Betreft uitwerking cao 2013-2015 (1) algemeen Datum 2 oktober 2014
08/10
6.
Overige afspraken
Vakantie en verlof bij ziekte Het LOGA brengt de regels voor vakantieopbouw en –opname bij ziekte in lijn met Europese regelgeving. Dit betekent een aanpassing van een deel van hoofdstuk 6 van de CAR-UWO. De wijziging staat in de ledenbrief Uitwerking cao 2013-2015 (2) CAR-UWO teksten. HR21 Het LOGA gaat zich ervoor inzetten dat in 2016 de meerderheid van de gemeenten zich heeft aangesloten bij HR21, het functiewaarderingssysteem voor de sector gemeenten. Vakbondsverlof Het vakbondsverlof geldt vanaf 1 januari 2015 expliciet voor vakbondsconsulenten en arbeidsvoorwaardenadviseurs. De aanpassing van het artikel over vakbondsverlof in de CARUWO staat in de ledenbrief Uitwerking cao 2013-2015 (2) CAR-UWO teksten. Ziektekostencontract De CAR-UWO geeft medewerkers recht op een tegemoetkoming in de ziektekosten als zij zich verzekeren onder het collectieve zorgverzekeringscontract met IZA of Zilveren Kruis Achmea (CAR-UWO artikel 7:24a). De VNG gaat IZA en Achmea de opdracht geven om voor afloop van het huidige collectieve zorgverzekeringscontract te onderzoeken hoe werkgevers en medewerkers denken over deze voorwaarde voor de tegemoetkoming in de ziektekosten. Wijziging artikel 10d:33 lid 3 CAR Volgens het huidige CAR-UWO artikel 10d:33 lid 3 stopt de bovenwettelijke WW op het moment dat een (oud-)medewerker 62 jaar en 9 maanden wordt. Toen het LOGA dit artikel vaststelde werd een medewerker geacht vanaf 62 jaar en 9 maanden van het keuzepensioen te leven. Deze inkomensbasis is deels weggevallen door de verhoging van de AOW- en pensioenleeftijd. Het LOGA wijzigt artikel 10d:33 lid 3: vanaf 1 oktober 2014 vervalt het recht op bovenwettelijke WW op de AOW-leeftijd. De wijziging van artikel 10d:33 lid 3 staat in de ledenbrief Uitwerking cao 2013-2015 (2) CAR-UWO teksten. 7.
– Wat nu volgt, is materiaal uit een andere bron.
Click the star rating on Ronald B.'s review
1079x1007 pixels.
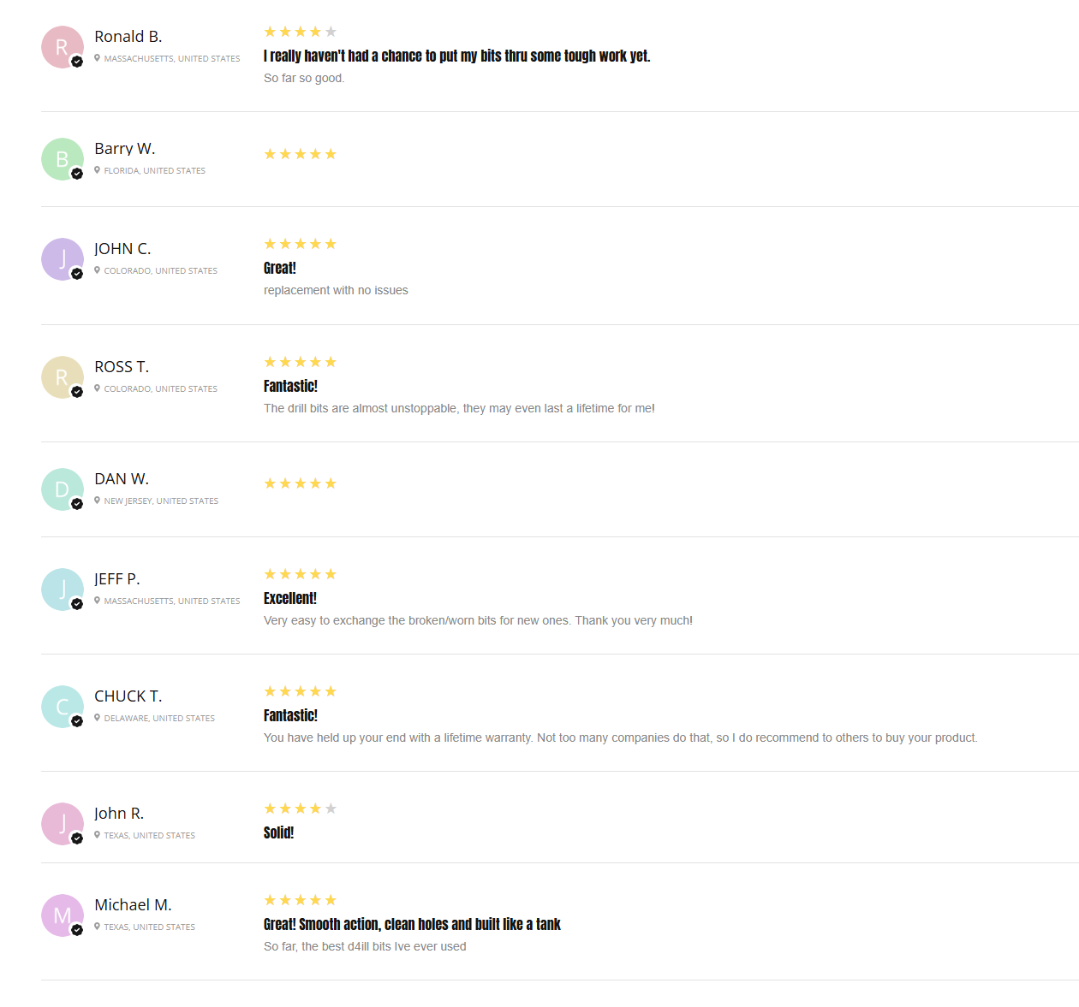click(x=301, y=32)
Loonparagraaf en looptijd •
De cao loopt tot 1 januari 2016.
•
De salarissen worden per 1 oktober 2014 verhoogd met 1%
•
De salarissen worden per 1 april 2015 verhoogd met €50.
•
In oktober wordt een eenmalige uitkering gedaan van €350, de peildatum hiervoor is 15 juli 2014.
Betreft uitwerking cao 2013-2015 (1) algemeen Datum 2 oktober 2014
09/10
De uitwerking van de salarisafspraken staat in de ledenbrief Uitwerking cao 2013-2015 (3) Uitwerking salarismaatregelen.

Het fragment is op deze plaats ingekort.